1. Model Selection Criteria

-Today we will look more closely at various techniques to choose which predictors to include in our linear regression model.

You have already learnt some approaches:
Using R2 or adj R2 to compare models;
Checking whether the parameter of a predictor is significantly different from zero;
Check the p-value of the F-test;
Combine these with cross-validation to avoid overfitting problems.

Two additional criteria are the so-called Akaike Information Criterion (AIC) and the Bayesian Information Criterion (BIC).

We will not give a formal definition of either criterion, but just the intuition on how to use them. For both AIC and BIC the best model is the one with the smallest value of the index. (Note that conversely for R2 and adj. R2 a higher values is better).

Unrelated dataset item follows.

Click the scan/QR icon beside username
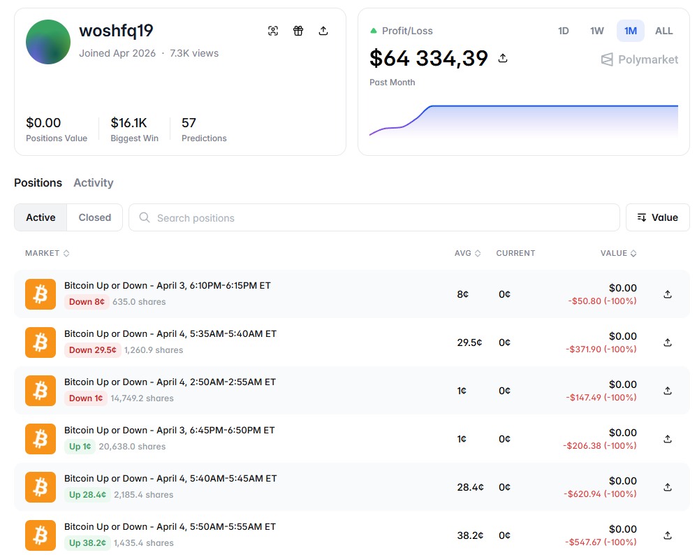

Both indexes address, just like the adj. R2 the tradeoff between goodness-of-fit and complexity of the model. They are both computed by combining two terms: one assessing how well the model fits the data (using the maximum likelihood or a transformation of the SSE); the other assessing how complex our model is.

We will illustrate the use of these indexes later on.

#An Application

Consider the swiss data set, to identify the best model for predicting Fertility on the basis of socio-economic indicators.

data.head()

The aim is to identify which covariate are significantly useful in predicting the response.

#A disclaimer

In this example we will exclusively focus on tools for model selection. HOWEVER, this does not mean that the other fundamental steps of a statistical analysis can be skipped or overlooked. Namely:

You should always start with an exploratory data analysis;
The methods we discuss today do not account for possible interactions and transformations of variables. Whether these are required can be understood through exploratory analysis and modelling;
Once you come up with a model you should always check if its assumptions are met and tenable.

#The Standard Approach

Let’s start with the full model.

model_1 = smf.ols(formula = "Fertility ~ Agriculture + Examination
+ Education + Catholic + Infant_Mortality",

                  data = swiss).fit()
print(model_1.summary())

Examination does not seem to be significant and therefore we may want to drop it.

model_2 = smf.ols(formula = "Fertility ~ Agriculture + Education +
Catholic + Infant_Mortality",

                  data = swiss).fit()
print(model_2.summary())

Adj. $R^2$ is basically equal to the previous model, whilst the pvalue for the F- test has decreased and F has increased. Regarding the AIC and BIC we see that both had decreased in the second model.